Given a number string S, such as S = "123456579", we can divide it into Fibonacci-like sequences [123, 456, 579].

Formally, the Fibonacci sequence is a list F of non-negative integers and satisfies:

0 <= F[i] <= 2^31-1, (that is, each integer conforms to the 32-bit signed integer type);
F.length >= 3;
For all 0 <= i <F.length-2, F[i] + F[i+1] = F[i+2] holds.
In addition, please note that when splitting the string into small blocks, the number of each block must not start with zero, unless the block is the number 0 itself.

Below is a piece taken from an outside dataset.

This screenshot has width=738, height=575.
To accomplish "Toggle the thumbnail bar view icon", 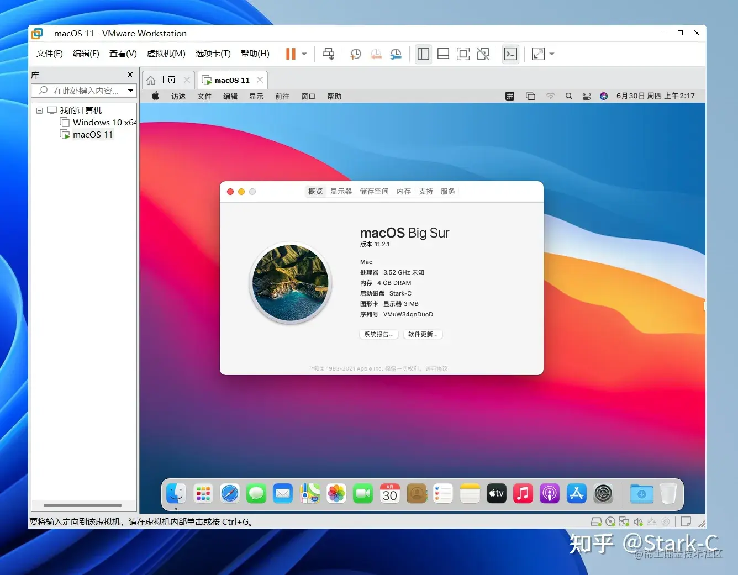I will (x=443, y=54).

Return any set of Fibonacci-like sequence blocks split from S, or [] if it cannot be split.

Example 1:

Input: "123456579"
Output: [123,456,579]
Example 2:

Input: "11235813"
Output: [1,1,2,3,5,8,13]
Example 3:

Input: "112358130"
Output: []
Explanation: This task cannot be completed.
Example 4:

Input: "0123"
Output: []
Explanation: The number of each block cannot start with zero, so "01", "2", and "3" are not valid answers.
Example 5:

Input: "1101111"
Output: [110, 1, 111]
Explanation: The output [11,0,11,11] is also accepted.

prompt:

1 <= S.length <= 200
The string S contains only numbers.

It can be solved by setting the retrospective template directly. But if you don't do proper pruning, it is easy to time out. Here I have performed four pruning operations, depending on the code.

class Solution:
    def splitIntoFibonacci(self, S: str) -> List[int]:
        def backtrack(start, path):
            # Pruning 1
            if len(path)> 2 and path[-1] != path[-2] + path[-3]:
                return []
            if start >= len(S):
                if len(path)> 2:
                    return path
                return []

            cur = 0
            ans = []
            # Enumerate split points
            for i in range(start, len(S)):
                # Pruning 2
                if i> start and S[start] == ​​'0':
                    return []
                cur = cur * 10 + int(S[i])
                # Pruning 3
                if cur> 2**31-1:
                    return []
                path.append(cur)
                ans = backtrack(i + 1, path)
                # Pruning 4
                if len(ans)> 2:
                    return ans
                path.pop()
            return ans

        return backtrack(0, [])

The pruning process is represented in a diagram like this:

A major test point for the backtracking of the pruning algorithm, everyone must master it.

Cartesian Product

For some backtracking problems, we can still use the Cartesian product method to save the result in the return value instead of the path, which avoids the backtracking state, and because the result is in the return value, we can use memoized recursion, and then The optimization is in the form of dynamic programming.

Reference topic:

This type of problem is different from subsets and total permutations. Their combination is regular. We can use the Cartesian product formula to combine two or more subsets.

Classic topic

to sum up

The essence of backtracking is to enumerate all possible violently. It should be noted that since the result set of backtracking is usually recorded on the path of the backtracking tree, if the undo operation is not performed, the state may be incorrect after the backtracking and the results may be different. Therefore, it needs to bubble up from the bottom of the recursion. Time to cancel the state.

If you copy a piece of data every time you recursively process, then you don't need to undo the state, and the relative space complexity will increase.